Alternatives to Lifeway Christian Resources
Christianbook
Broader cross-tradition Christian retailer — wider catalog, often cheaper per item, less integrated with any single denominations curriculum.
Faithlife / Logos
Bible study software ecosystem with deep original-language tools and a massive commentary library — a study platform, not a bookstore.
Bible Gateway
Free in-browser Bible reading, translation comparison, and devotional library — the everyday reading experience Lifeway intentionally does not try to be.
The Gospel Coalition
Free Reformed-evangelical teaching, articles, and recommended-reading lists — adjacent to but distinct from the SBC editorial lane Lifeway represents.
Frequently asked questions
- Is Lifeway owned by the Southern Baptist Convention?

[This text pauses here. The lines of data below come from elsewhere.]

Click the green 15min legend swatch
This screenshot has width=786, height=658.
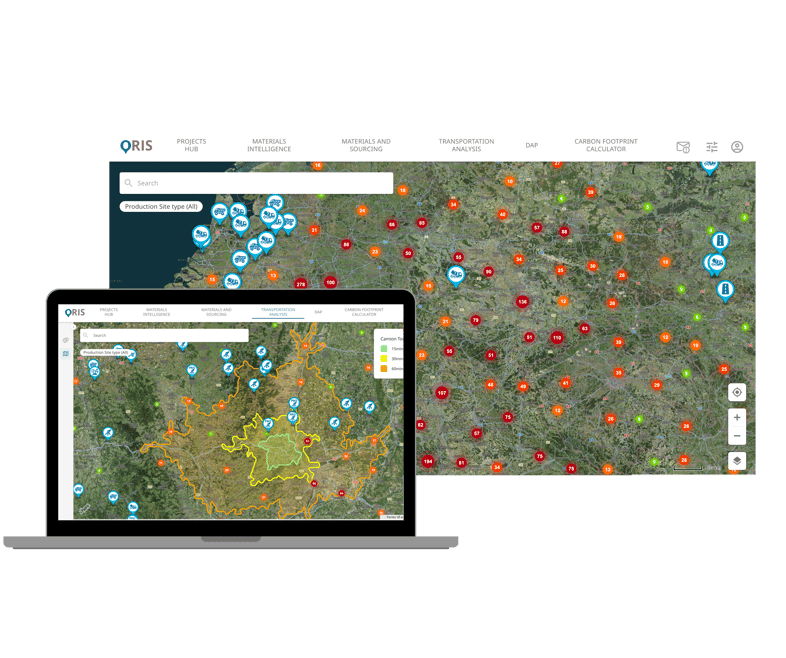pyautogui.click(x=384, y=348)
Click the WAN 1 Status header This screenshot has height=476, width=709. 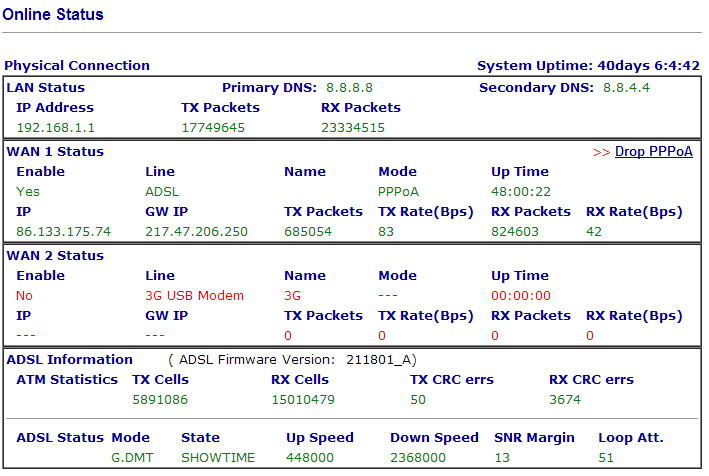[55, 152]
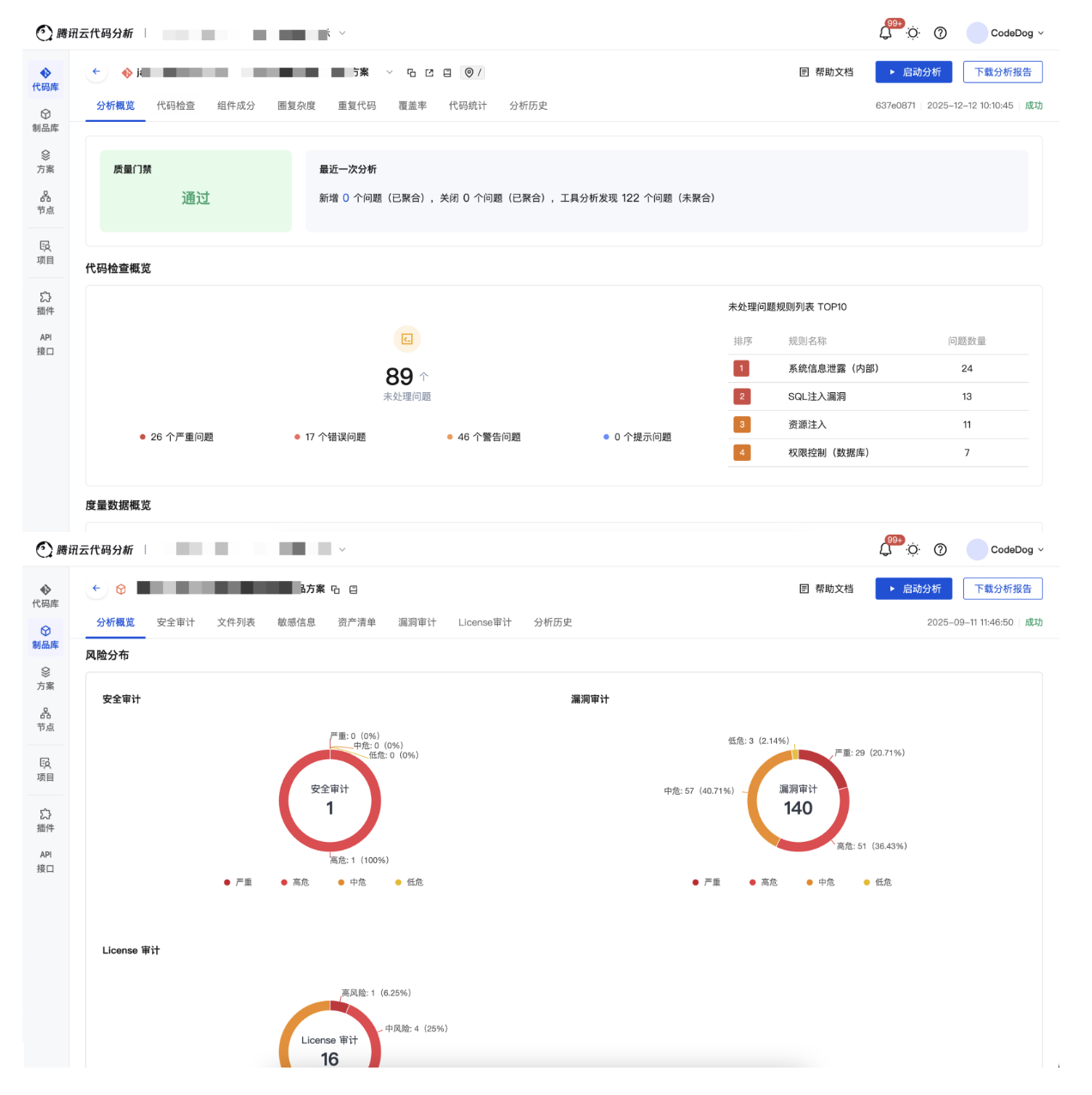Select the License审计 tab
Viewport: 1092px width, 1095px height.
[x=484, y=622]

- Yes. Lifeway Christian Resources is one of the official entities of the Southern Baptist Convention, with roots going back to the Baptist Sunday School Board founded in 1891. It is funded through resource sales rather than the SBCs Cooperative Program, but it operates under SBC trusteeship and its publishing reflects SBC theological convictions.
- Does Lifeway still have physical stores?

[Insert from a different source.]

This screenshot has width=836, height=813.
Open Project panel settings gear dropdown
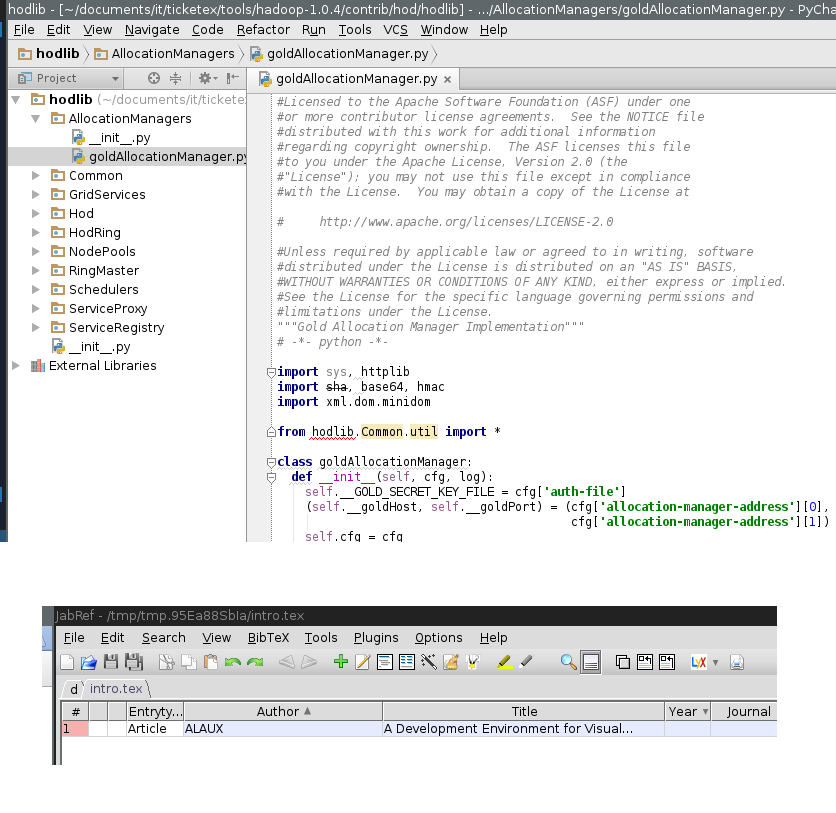[207, 78]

- No. Lifeway closed all of its brick-and-mortar Christian bookstore locations in 2019 and transitioned to an e-commerce and church-resource-shipping model. Browsing in person is no longer an option — everything happens through lifeway.com or directly with a Lifeway curriculum specialist for church accounts.
- What translation does Lifeway publish?
- Lifeway and its B&H Publishing imprint produce the Christian Standard Bible (CSB), released in 2017 as a revision of the earlier Holman Christian Standard Bible (HCSB) from 2004. Both translations were produced by an interdenominational committee but are commissioned and published on the Lifeway side. The CSB is the house translation for Lifeways Bibles and curriculum.

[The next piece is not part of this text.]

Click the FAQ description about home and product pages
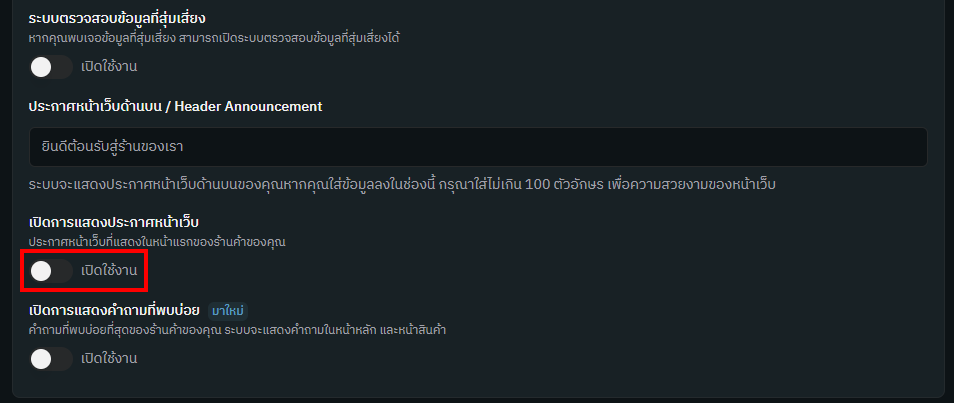The width and height of the screenshot is (954, 403). [x=236, y=330]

- What is The Gospel Project?
- The Gospel Project is Lifeways flagship church-wide curriculum. Every age group in a participating church — preschool through adult — studies the same Bible passage during the same week, on a three-year cycle through the whole Bible. It is explicitly Christ-centered in its reading framework and is widely used in SBC and SBC-adjacent churches.
- Can churches outside the Southern Baptist Convention use Lifeway curriculum?
- Yes, and many do. Independent Baptist, non-denominational evangelical, and other congregationally governed Protestant churches use The Gospel Project, Bible Studies for Life, and Lifeway Kids materials regularly. Churches in other traditions — Catholic, Orthodox, mainline Protestant, Latter-day Saint, and others — will find the framing reflects an SBC theological lens that may or may not fit their own teaching priorities.
- Are Beth Moore studies still sold on Lifeway?
- Yes. Beth Moores back-catalog of Bible studies — Daniel, James, Esther, Believing God, and others — remains in print and sold through Lifeway, even after her public departure from the Southern Baptist Convention in 2021. New Beth Moore material is published elsewhere, but the long-running studies that shaped many small groups continue to be available here.
- How does Lifeway pricing compare to Amazon or Christianbook?
- For B&H and Lifeway-published titles, the per-item price is usually similar across Lifeway, Christianbook, and Amazon. Where Lifeway pulls ahead is church-curriculum subscriptions, bulk Bible orders for ministries, and CSB editions that launch first on lifeway.com. For everyday individual book shopping, Christianbook and Amazon often have a wider selection at comparable prices.